L’importanza di RIME

RIME, parte della suite di 10 strumenti scientifici all’avanguardia a bordo di JUICE, sarebbe stato una grande perdita per la missione, se qualcosa fosse andato storto nelle procedure di recupero. Progettata per sondare a distanza il sottosuolo delle lune ghiacciate di Giove, i segnali radar di questa antenna penetreranno fino a una profondità di 9 km, rivelando dettagli di diametro compreso tra 50 e 140 metri.

Il radar, quindi, potrà fornire informazioni preziose sulla composizione e sulla geologia delle lune Ganimede, Europa e Callisto, fornendo dati unici per la comprensione dell’abitabilità di questi corpi ghiacciati. “Sapevamo che, nonostante il RIME fosse uno strumento su dieci, la mancata apertura completa dell’antenna avrebbe degradato le prestazioni scientifiche della missione” ha affermato Giuseppe Sarri, Project Manager di JUICE.

In effetti, la possibilità di apprendere cosa su trova sotto le superfici ghiacciate delle lune galileiane avrebbe potuto essere notevolmente ridotta o addirittura persa. Per fortuna, però, le squadre che hanno lavorato alla risoluzione del problema e che non hanno mai smesso di cercare nuovi tentativi per venirne a capo, alla fine sono riuscite nel loro intento.

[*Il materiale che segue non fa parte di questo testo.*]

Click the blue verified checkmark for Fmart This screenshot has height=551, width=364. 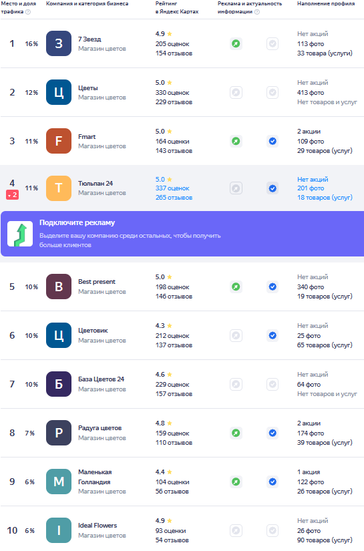click(x=272, y=142)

Ora, i team dell’ESA, Airbus e SpaceTech, stanno concludendo la loro comprensione della causa originale dell’errore al perno di RIME, in modo che possa essere evitata in futuro su sistemi simili. E la missione JUICE, intanto, procede nella sua crociera spaziale, che tra otto anni la porterà a orbitare attorno a Giove.